Jennifer Government
- The cover for English versions of the novel
- Author: Max Barry
- Cover artist: Maria Carella
- Language: English
- Genre: Satire, speculative fiction
- Publisher: Doubleday
- Publication date: 21 January 2003
- Publication place: Australia
- Media type: Print (hardcover & paperback) and e-book
- Pages: 336
- ISBN: 0-385-50759-3 (hardcover)
- OCLC: 49285531
- Dewey Decimal: 813/.54 21
- LC Class: PS3552.A7424 J46 2003
- Preceded by: Syrup
- Followed by: Company

= Jennifer Government =

2003 novel by Max Barry

Jennifer Government is a 2003 dystopian novel by Max Barry, set in an alternate reality where most nations in the Americas and Oceania are dominated by powerful corporations and corporate libertarianism coalitions, and where government power is extremely limited. It was a finalist for a Campbell Award, and was included in The New York Times annual list of notable books. The novel was retitled from Jennifer Government to Logoland in its German and Italian editions. In its Brazilian edition it was retitled to EU S/A, an abbreviation of Estados Unidos Sociedade Anônima, which roughly translates to United States, Inc.

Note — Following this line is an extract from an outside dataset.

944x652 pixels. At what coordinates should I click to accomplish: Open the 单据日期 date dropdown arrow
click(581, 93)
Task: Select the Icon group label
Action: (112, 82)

To help promote the novel, Barry created a browser game titled Jennifer Government: NationStates (later shortened to NationStates). In the game, players make choices which are inspired by the novel and which affect the economy, society, and culture of their countries. NationStates launched alongside the book and remains active as of 2026.

==Plot==
In the alternate present the novel portrays, the United States has taken over all of North and South America (except for Cuba) and dominates much of the rest of the world. The United States adopts "capitalizm", a form of minarchy that abolishes taxation and privatizes government.

People take the names of the corporations that employ them as their surnames, and persons with two jobs hyphenate their name, e.g. "Julia Nike-McDonald's". Employees of the government, including the novel's title character, take the surname Government.

John Nike, Vice President of Guerrilla Marketing, contracts Hack Nike, a clumsy and naïve low-level-employee, to execute an ambitious and unethical secret marketing scheme. John plans to increase interest in the upcoming Nike Mercury shoes by having Hack kill people who try to buy them, intending to make the shoes appear so desirable that customers are killing each other to acquire them. Hack signs the contract without reading it. When he finds out that it requires him to commit murder, he subcontracts the scheme to the Police, now a mercenary organisation, in an attempt to keep his job (which requires fulfilling the contract) without having to take responsibility for murder.

After several children are murdered at various Nike stores on opening day, Jennifer Government takes it upon herself to track down the perpetrators, even if she cannot get the funding for her investigation. One of the murdered children bought the shoes with money given to her by Buy Mitsui, a French stockbroker flush with money after recent professional success. Feeling personally responsible for the girl's death, Buy joins forces with Jennifer.

At the same time, Violet (Hack's girlfriend) creates a dangerous computer virus, intending to sell it to the highest bidder. She succeeds in selling it to ExxonMobil. Her handlers take her all over the world to exploit the virus's power, but never pay her for it. Angered, Violet turns to John Nike, who promises to help her revenge herself on ExxonMobil. In exchange, John demands that Violet kidnap Kate, Jennifer Government's daughter, intending to use her as leverage to deter Jennifer's investigation.

Hack Nike is fired and founds an anti-corporate activist group in order to take revenge on John Nike. Hack and Jennifer Government succeed in rescuing Kate and arresting John.

==Attempted film adaptation==
Barry optioned film rights for Jennifer Government to Section 8, a production company owned by Steven Soderbergh and George Clooney early in the book's life. In 2005, Louis Mellis and Dave Scinto, writers of Sexy Beast, were chosen by Soderbergh and Clooney to write the screenplay. However, with the closure of Section 8 in 2006, the film rights returned to Barry.